By knowing which biomarkers are associated with specific reactions or responses to certain drugs, said Axtell, scientists will have a better idea of how individual patients will respond to specific types of therapy. “Our study definitely showed us that MS is not biologically the same in every patient, and that lets us know that a personalized approach is needed when it comes to treatment.”
Harald Hegen, M.D., Ph.D., of the Medical University of Innsbruck, Austria, who collaborated with Axtell on the study, believes that the research provides helpful information to guide patient treatment.
“Given the large and increasing number of disease-modifying treatments for MS, there is a strong clinical need for biomarkers that enable treatment allocation in the individual patient,” said Hegen. “In the present study we observed that MS patients can be grouped by specific patterns of immune molecules, which were predictive for response to interferon-beta therapy.”

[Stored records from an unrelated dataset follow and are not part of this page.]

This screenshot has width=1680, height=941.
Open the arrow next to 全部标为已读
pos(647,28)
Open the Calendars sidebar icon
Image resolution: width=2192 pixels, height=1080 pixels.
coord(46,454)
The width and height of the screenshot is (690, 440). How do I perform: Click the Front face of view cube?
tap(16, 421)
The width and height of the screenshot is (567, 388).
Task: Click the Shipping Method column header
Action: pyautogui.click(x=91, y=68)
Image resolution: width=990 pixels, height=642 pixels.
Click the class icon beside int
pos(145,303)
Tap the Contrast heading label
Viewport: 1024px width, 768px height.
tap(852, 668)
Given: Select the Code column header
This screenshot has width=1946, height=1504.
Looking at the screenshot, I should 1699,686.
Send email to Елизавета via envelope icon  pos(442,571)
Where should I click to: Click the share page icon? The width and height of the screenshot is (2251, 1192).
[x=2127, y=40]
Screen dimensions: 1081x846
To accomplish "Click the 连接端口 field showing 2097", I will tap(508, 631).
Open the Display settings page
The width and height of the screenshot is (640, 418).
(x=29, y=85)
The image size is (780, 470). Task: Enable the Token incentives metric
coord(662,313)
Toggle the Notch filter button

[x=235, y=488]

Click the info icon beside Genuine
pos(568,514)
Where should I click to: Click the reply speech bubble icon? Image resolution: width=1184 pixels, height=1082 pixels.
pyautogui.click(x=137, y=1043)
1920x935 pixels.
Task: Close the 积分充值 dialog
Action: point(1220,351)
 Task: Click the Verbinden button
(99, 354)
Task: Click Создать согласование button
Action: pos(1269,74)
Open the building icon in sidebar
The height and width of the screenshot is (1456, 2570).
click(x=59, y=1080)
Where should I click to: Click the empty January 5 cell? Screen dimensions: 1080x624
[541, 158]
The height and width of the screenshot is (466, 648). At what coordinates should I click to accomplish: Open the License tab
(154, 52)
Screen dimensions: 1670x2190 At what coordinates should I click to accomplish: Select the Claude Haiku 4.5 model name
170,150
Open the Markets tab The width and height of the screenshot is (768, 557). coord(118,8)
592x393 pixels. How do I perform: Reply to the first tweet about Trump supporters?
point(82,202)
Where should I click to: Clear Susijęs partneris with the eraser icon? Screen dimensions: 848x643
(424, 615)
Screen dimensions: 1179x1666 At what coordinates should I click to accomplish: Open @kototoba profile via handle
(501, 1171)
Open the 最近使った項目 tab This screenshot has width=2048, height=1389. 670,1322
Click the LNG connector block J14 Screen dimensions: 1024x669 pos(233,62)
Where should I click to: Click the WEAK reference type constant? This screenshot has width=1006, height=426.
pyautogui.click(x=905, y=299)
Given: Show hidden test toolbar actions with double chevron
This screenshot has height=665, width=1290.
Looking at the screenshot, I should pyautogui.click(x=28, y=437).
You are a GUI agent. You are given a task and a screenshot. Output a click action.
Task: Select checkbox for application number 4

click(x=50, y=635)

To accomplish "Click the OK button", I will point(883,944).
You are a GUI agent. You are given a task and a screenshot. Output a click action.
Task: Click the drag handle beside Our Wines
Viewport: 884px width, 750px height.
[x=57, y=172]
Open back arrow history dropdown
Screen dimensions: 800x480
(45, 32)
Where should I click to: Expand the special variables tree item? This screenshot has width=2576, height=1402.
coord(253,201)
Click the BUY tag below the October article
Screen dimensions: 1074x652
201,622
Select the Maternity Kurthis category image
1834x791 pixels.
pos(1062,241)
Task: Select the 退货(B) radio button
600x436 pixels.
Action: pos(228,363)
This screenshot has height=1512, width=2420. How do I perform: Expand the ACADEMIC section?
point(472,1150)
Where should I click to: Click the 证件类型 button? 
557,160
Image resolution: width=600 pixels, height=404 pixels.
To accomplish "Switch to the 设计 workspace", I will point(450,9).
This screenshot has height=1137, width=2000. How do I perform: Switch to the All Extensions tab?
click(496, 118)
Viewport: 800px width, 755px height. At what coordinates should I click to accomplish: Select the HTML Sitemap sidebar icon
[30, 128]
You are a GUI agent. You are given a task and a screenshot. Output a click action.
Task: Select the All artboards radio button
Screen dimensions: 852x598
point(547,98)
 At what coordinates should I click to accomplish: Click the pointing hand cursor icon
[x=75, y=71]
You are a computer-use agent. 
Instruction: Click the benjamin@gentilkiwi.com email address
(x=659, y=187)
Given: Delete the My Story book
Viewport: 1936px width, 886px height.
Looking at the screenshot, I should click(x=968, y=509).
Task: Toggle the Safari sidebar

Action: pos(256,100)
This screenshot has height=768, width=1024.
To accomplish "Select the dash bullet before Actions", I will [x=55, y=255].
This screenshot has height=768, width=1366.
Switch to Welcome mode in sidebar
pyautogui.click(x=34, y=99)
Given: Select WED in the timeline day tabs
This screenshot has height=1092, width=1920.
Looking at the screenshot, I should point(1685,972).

Axtell said these results may eventually help scientists use these immune molecules as a predictive test for MS.
“We need to do many other studies to verify the molecules and refine the testing before this can be taken forward commercially,” said Axtell. “But this research lays the groundwork for developing tests for prediction of MS or patient treatment options for the disease.”
OMRF scientists Christopher Lessard, Ph.D., and Indra Adrianto, Ph.D., also contributed to the work, which was supported by grants R00NS075099 from the National Institute of Neurological Disorders and Stroke and P30GM110766 from the National Institute of General Medical Science, both a part of the National Institutes of Health.